Dataset entries

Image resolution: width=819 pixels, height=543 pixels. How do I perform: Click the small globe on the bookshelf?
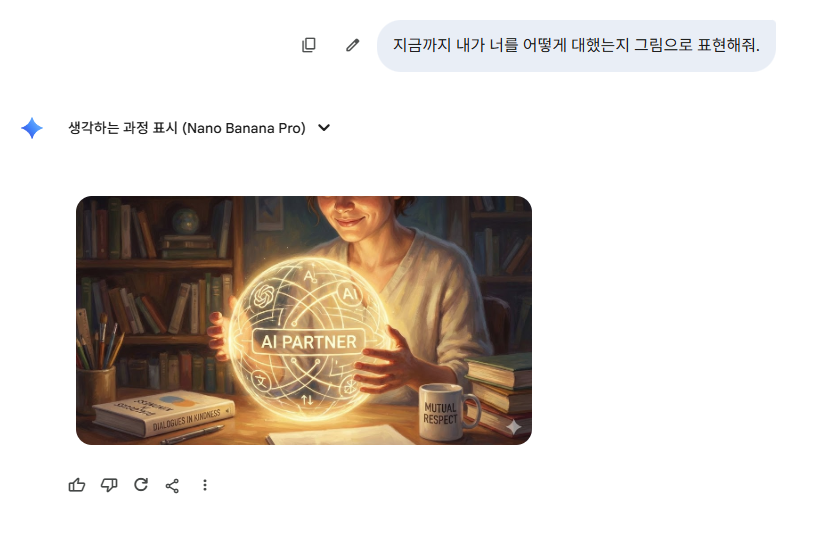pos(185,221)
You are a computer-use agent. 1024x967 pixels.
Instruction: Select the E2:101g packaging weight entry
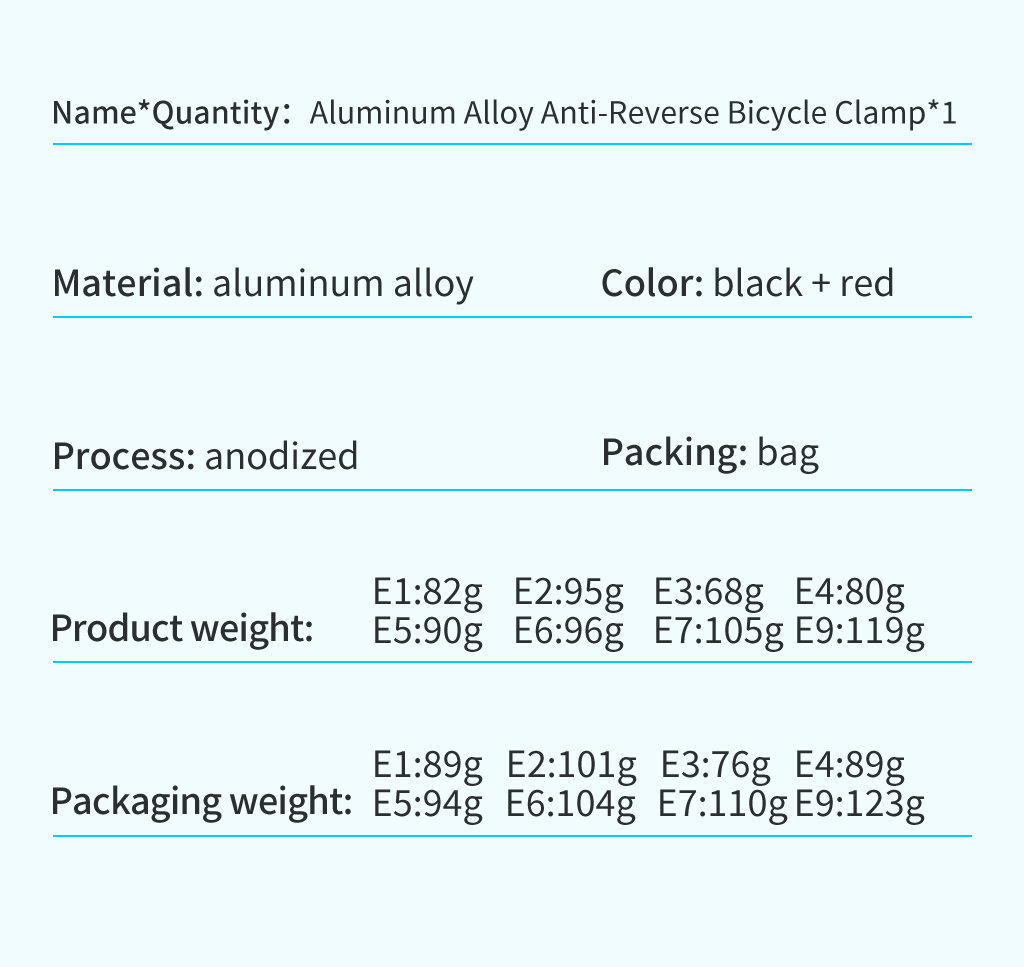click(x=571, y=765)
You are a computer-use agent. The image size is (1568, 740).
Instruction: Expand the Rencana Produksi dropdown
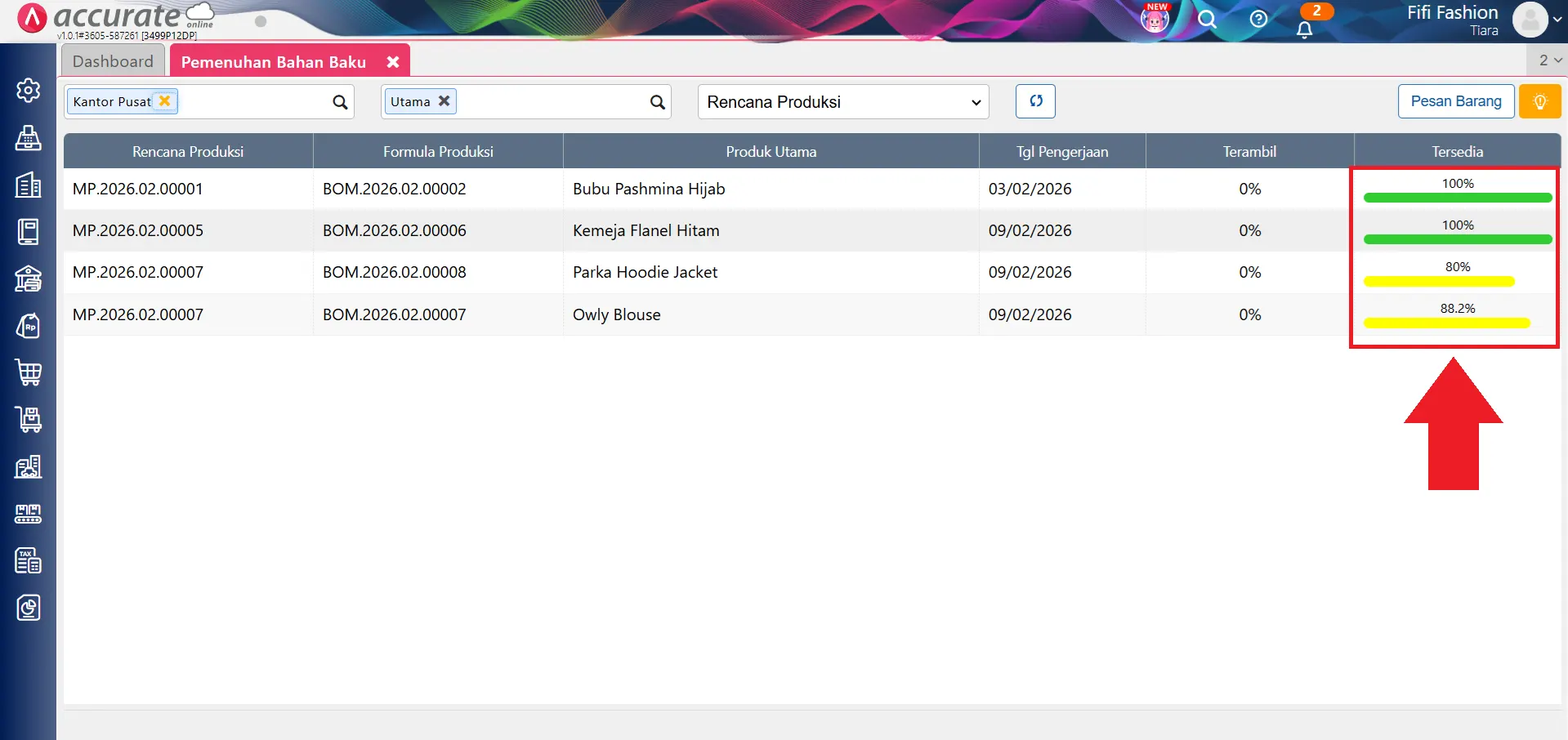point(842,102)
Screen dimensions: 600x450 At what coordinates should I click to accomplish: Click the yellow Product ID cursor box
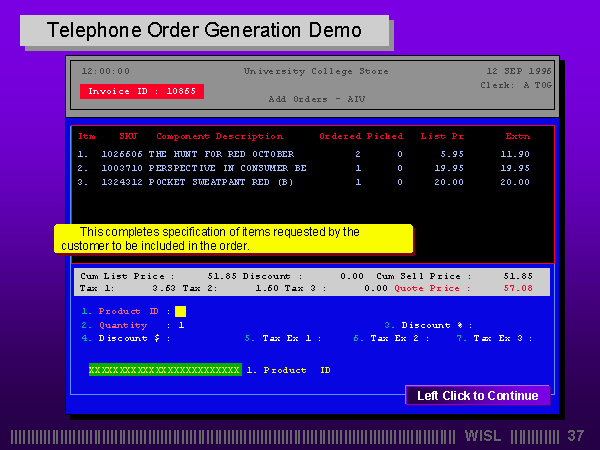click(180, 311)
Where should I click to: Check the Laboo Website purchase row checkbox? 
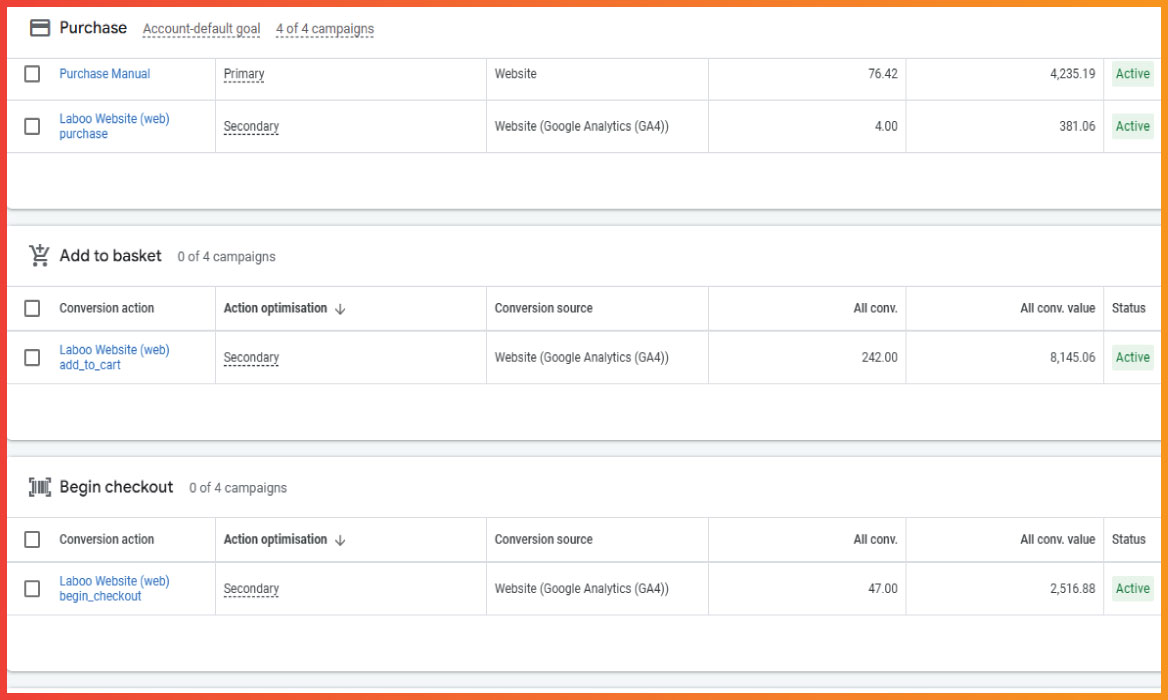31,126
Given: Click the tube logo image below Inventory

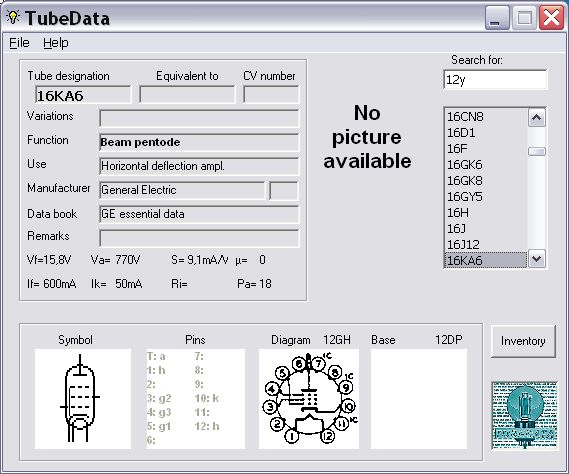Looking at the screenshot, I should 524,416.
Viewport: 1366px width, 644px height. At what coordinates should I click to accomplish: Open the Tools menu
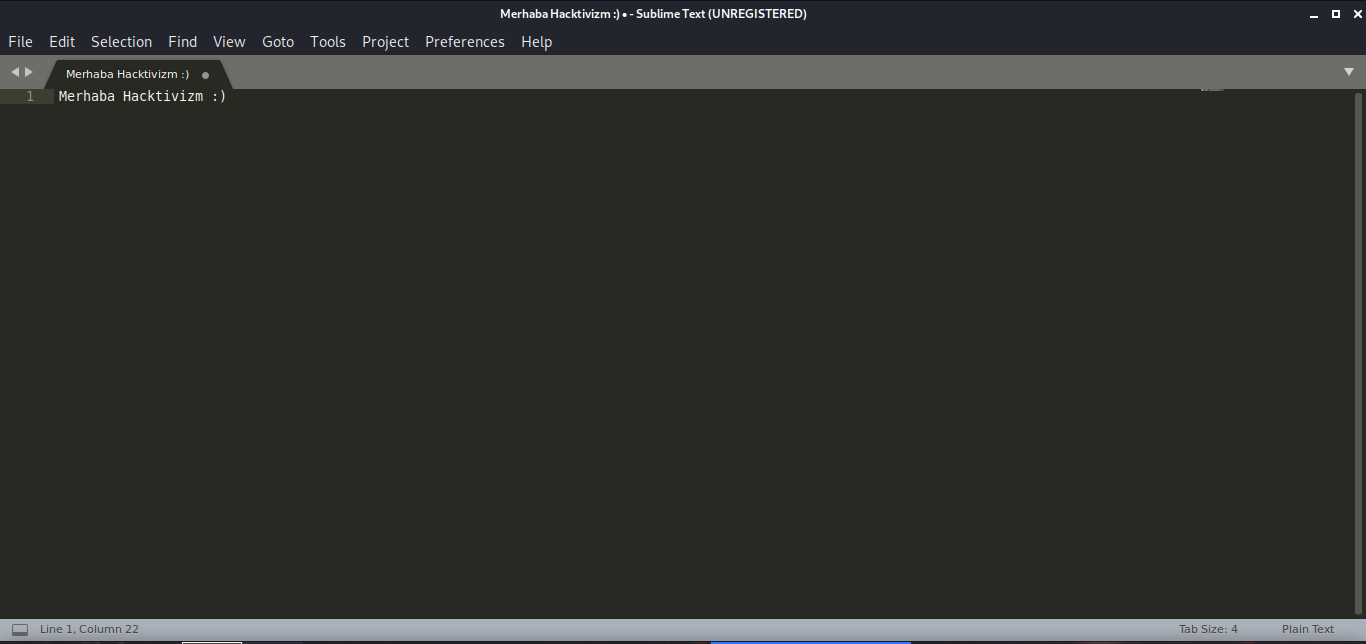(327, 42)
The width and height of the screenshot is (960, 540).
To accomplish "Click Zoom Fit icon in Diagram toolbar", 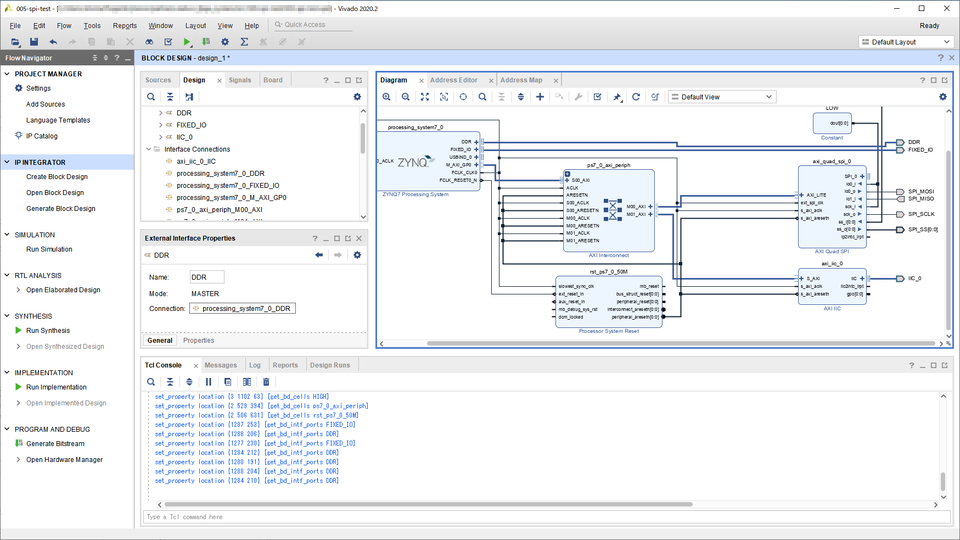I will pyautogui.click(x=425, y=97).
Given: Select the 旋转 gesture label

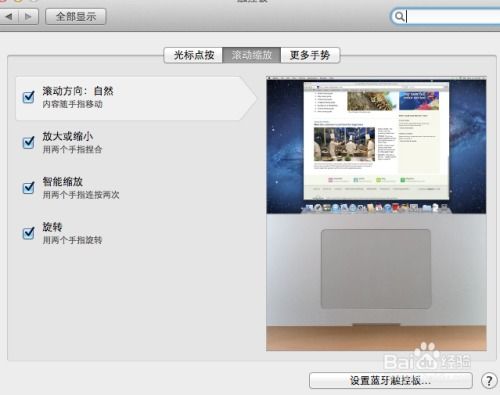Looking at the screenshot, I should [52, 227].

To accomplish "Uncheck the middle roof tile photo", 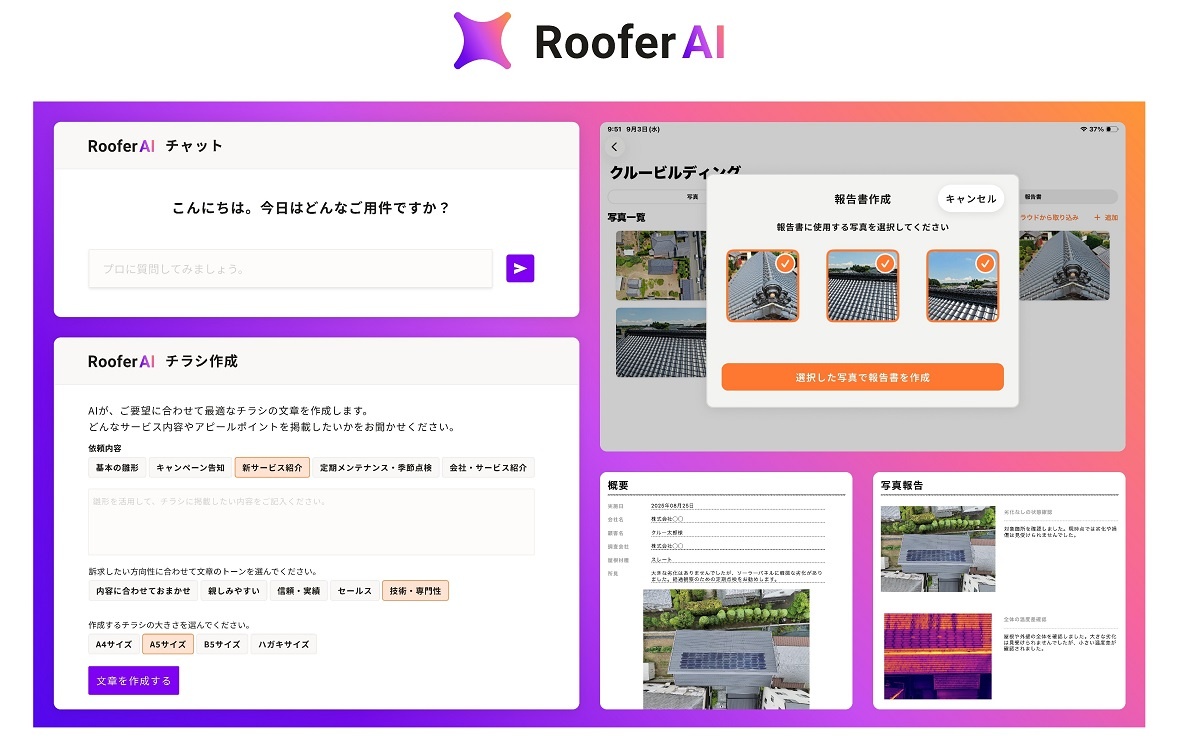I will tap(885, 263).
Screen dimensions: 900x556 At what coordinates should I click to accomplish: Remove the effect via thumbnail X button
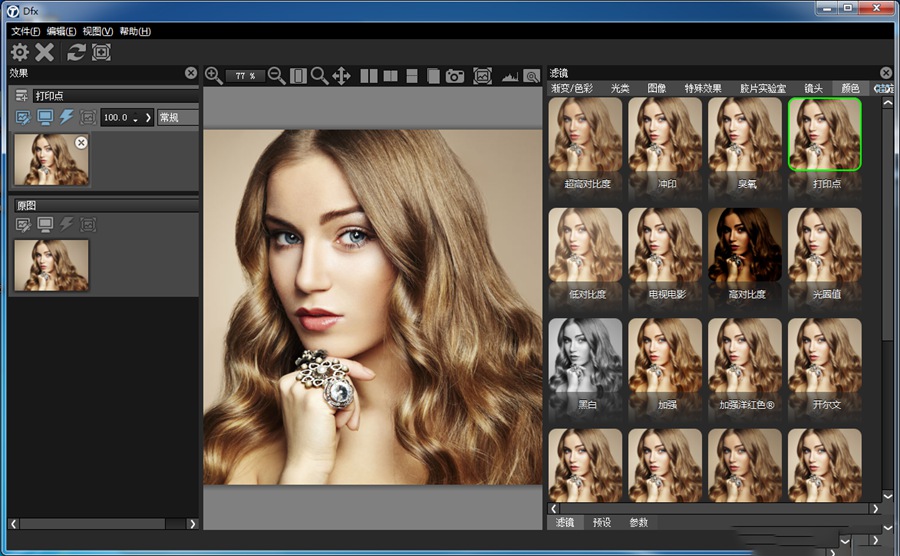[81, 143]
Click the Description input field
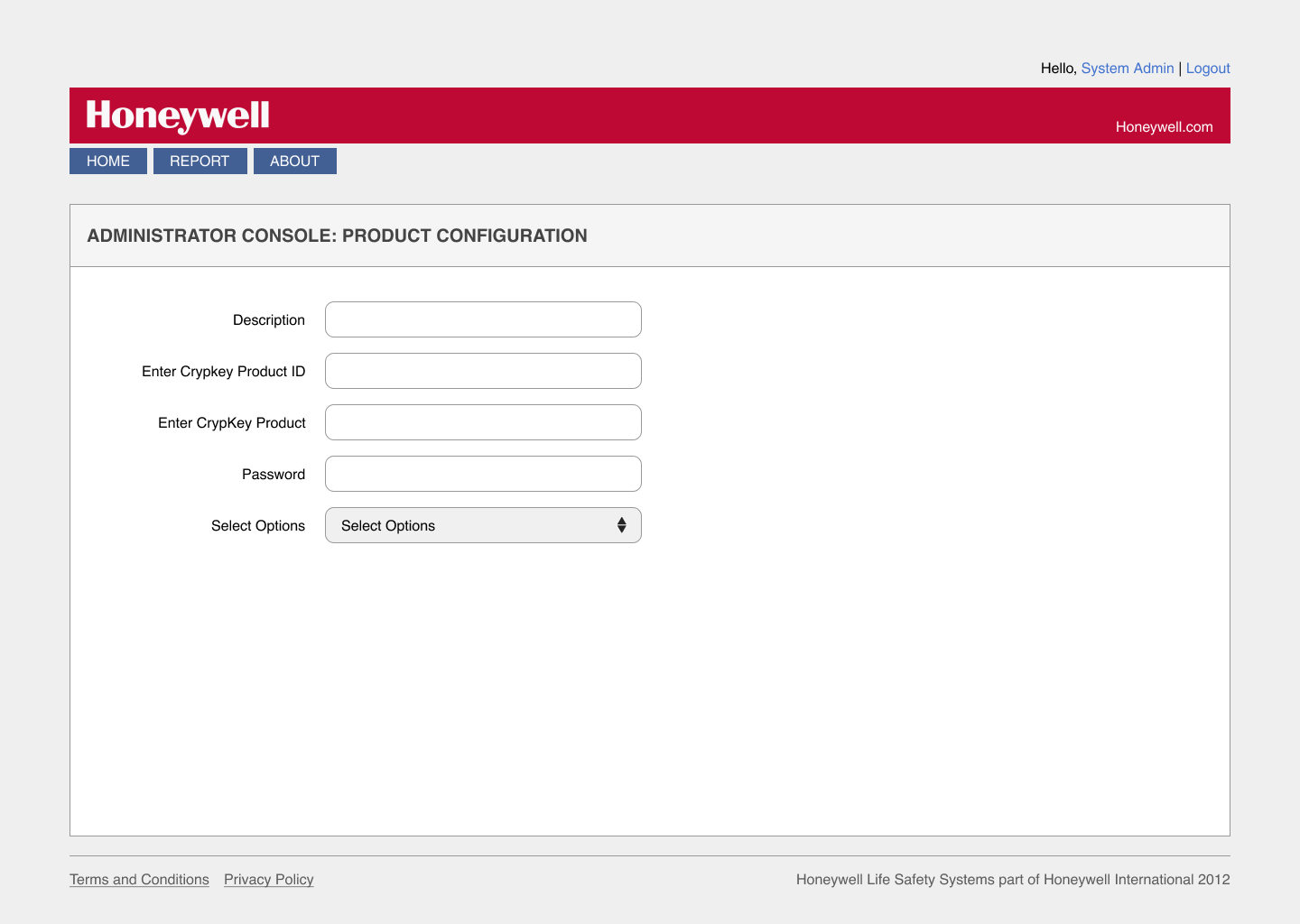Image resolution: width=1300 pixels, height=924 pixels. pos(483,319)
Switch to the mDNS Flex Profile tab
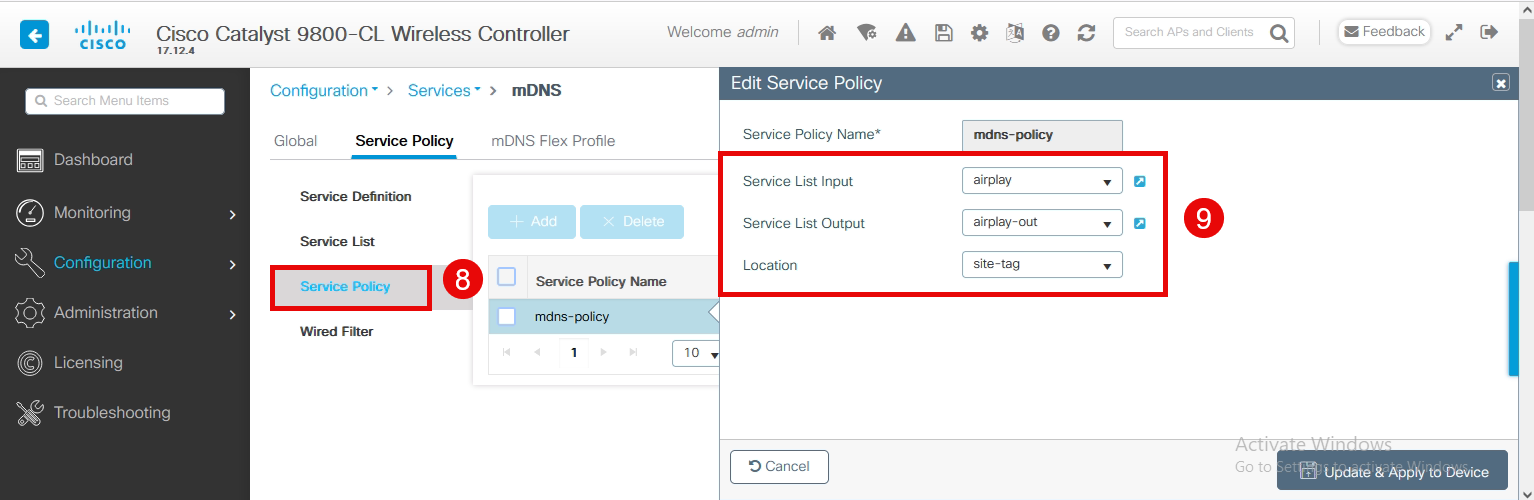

▶ _TASK OBJECTIVE_: Go through the entries above and copy each line with "agent" in it.

▶ _ANSWER TO THIS TASK_:
You are a computer-use agent. 1024x967 pixels.
You are a computer-use agent. The image size is (1568, 740).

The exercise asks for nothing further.